[R] Plotting Comparisons with Missing Data

Sun Mar 7 06:40:01 CET 2010

On 2010-03-05 18:00, Alastair wrote:
>
> Hi,
>
> I'm new to R and I've run into a problem that I'm not really sure how to
> express properly in the language. I've got a data table that I've read from
> a file containing some simple information about the performance of 4
> algorithms.
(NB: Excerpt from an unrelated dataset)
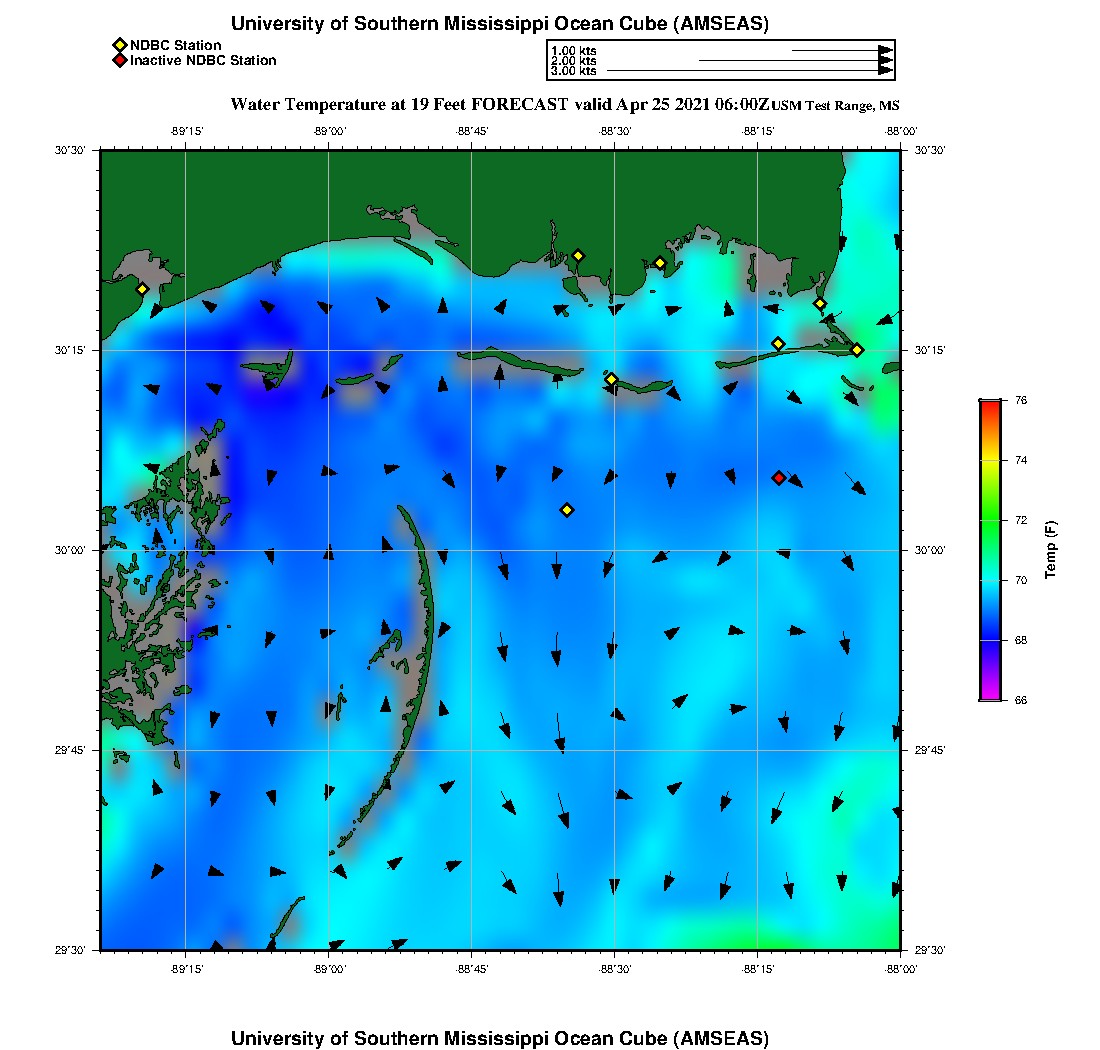Click the westernmost yellow NDBC station marker
1100x1050 pixels.
142,289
The columns are the name of the algorithm, the problem instance
> and the resulting score on that problem (if it wasn't solved I mark that
> with NA).
>
> solver instance result
> A prob1 40
> B prob1 NA
> C prob1 39
> D prob1 35
> A prob2 100
> B prob2 50
> C prob2 NA
> D prob2 NA
> A prob3 75
> B prob3 80
> C prob3 60
> D prob3 70
> A prob4 80
> B prob4 NA
> C prob4 85
> D prob4 75
>
> I've managed to read in the data as follows:
> data<- table.read("./test.txt", header = TRUE, colClasses =
> c("factor","factor","numeric"), na.strings = c("NA"))
> and I've got a nice barchart via lattice
> library(lattice)
> barchart(result ~ instance, group = solver, data = data)
>
> What I want to try and calculate (and plot somehow) is
> a) What percentage of the instances each solver can solve
> and b) What percentage of the instances a solver returns a better score than
> solver A for that particular problem.
>
> These don't seem like particularly ambitious requirements, but I still don't
> really know where to start. Any pointers would be most appreciated.

(I doubt that table.read(....) worked for you.)

For (a), use tapply():

  with(data, tapply(result, solver, function(x) sum(!is.na(x))))

# A B C D
# 4 2 3 3

For (b), you could either use reshape() to transform to wide format
or generate an appropriate matrix; in either case, follow with apply():

m <- with(data, tapply(result, list(instance, solver), function(x) x))
m

apply(m[,-1], 2, function(x) sum(x > m[, 1], na.rm=TRUE))

# B C D
# 1 1 0

  -Peter Ehlers

>
> Thanks,
> Alastair

-- 
Peter Ehlers
University of Calgary